死因第1位は依然として「がん」、男性死因の28.72%、女性死因の20.03%を占める
次に死因について見てみると、2017年の死亡確率(ゼロ歳時)上位は次のようになっています。女性では、3年ぶりに脳血管疾患が死因第3位に浮上しており、男女ともに心疾患の死亡確率が上昇している点などが目を引きます。なおまた男女ともに肺炎の死亡確率が大きく減少してい増すが、厚労省は「2017年から死因統計に使用する分類の変更(ICD-10 2013年版)に伴う、現死因選択ルールの明確化によるもの」とコメントしています。
【男性】
第1位:悪性新生物 28.72%(前年比0.42ポイント減)
第2位:心疾患(高血圧性を除く) 14.33%(同0.12ポイント増)
第3位:肺炎 8.81%(同2.27ポイント減)
第4位:脳血管疾患 7.66%(同0.13ポイント減)
【女性】
第1位:悪性新生物 20.03%(同0.32ポイント減)
第2位:心疾患(高血圧性を除く) 17.22%(同0.10ポイント増)
第3位:脳血管疾患 8.71%(同0.27ポイント減)
第4位:肺炎 7.27%(同1.80ポイント減)
▼悪性新生物▼心疾患▼脳血管疾患—の3疾患を合計した死亡確率(ゼロ歳児)は、男性では50.71%(同0.44ポイント減)、女性では45.96%(同0.49ポイント減)となりました。

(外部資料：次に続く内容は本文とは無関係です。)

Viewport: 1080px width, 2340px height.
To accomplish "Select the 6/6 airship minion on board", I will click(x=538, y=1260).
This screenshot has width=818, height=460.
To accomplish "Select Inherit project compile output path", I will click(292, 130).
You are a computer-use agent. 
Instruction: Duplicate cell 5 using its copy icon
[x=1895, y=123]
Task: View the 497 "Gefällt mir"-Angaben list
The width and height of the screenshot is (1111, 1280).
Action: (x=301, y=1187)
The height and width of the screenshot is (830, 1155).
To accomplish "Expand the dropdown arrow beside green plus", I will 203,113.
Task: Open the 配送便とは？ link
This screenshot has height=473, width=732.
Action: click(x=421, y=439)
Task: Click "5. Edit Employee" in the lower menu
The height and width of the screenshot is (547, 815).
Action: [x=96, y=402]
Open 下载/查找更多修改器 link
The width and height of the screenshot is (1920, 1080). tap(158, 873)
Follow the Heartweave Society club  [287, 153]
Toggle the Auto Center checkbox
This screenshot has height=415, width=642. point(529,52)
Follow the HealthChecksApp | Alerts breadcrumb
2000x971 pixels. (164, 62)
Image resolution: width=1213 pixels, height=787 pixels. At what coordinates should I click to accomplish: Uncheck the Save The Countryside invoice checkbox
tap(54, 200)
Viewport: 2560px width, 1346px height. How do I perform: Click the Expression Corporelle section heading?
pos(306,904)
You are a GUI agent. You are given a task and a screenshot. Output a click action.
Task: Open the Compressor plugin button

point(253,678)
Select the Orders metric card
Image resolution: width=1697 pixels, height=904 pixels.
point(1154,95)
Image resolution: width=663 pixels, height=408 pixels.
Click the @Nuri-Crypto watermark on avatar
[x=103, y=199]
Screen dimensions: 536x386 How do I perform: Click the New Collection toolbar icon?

また死因第1位を独走する悪性新生物についても、男女ともに死亡確率が下がっています。この背景には▼検診受診率の向上(早期発見)▼医学・医療の進歩(画期的な新薬等の開発)▼国民の生活習慣の改善―などが総合的に関係していると考えられますが、長期的な傾向であるのか注視していく必要があります。
また、これらの死因を克服することが出来た場合、理論的には平均余命が長くなると考えられます。厚労省は、疾患克服で2017年のゼロ歳時における平均余命(平均寿命)が、次のように延伸すると推計しています。
【悪性新生物】 男性3.62年、女性2.84年
【心疾患(高血圧性を除く)】 男性1.40年、女性1.32年
【脳血管疾患】 男性0.75年、女性0.71年
【肺炎】 男性0.59年、女性0.45年
また、▼悪性新生物▼心疾患▼脳血管疾患—の3疾患すべてを克服すると、男性で6.81年、女性で5.61年、平均寿命が長くなり、男性では87.90歳、女性では92.87になる計算です。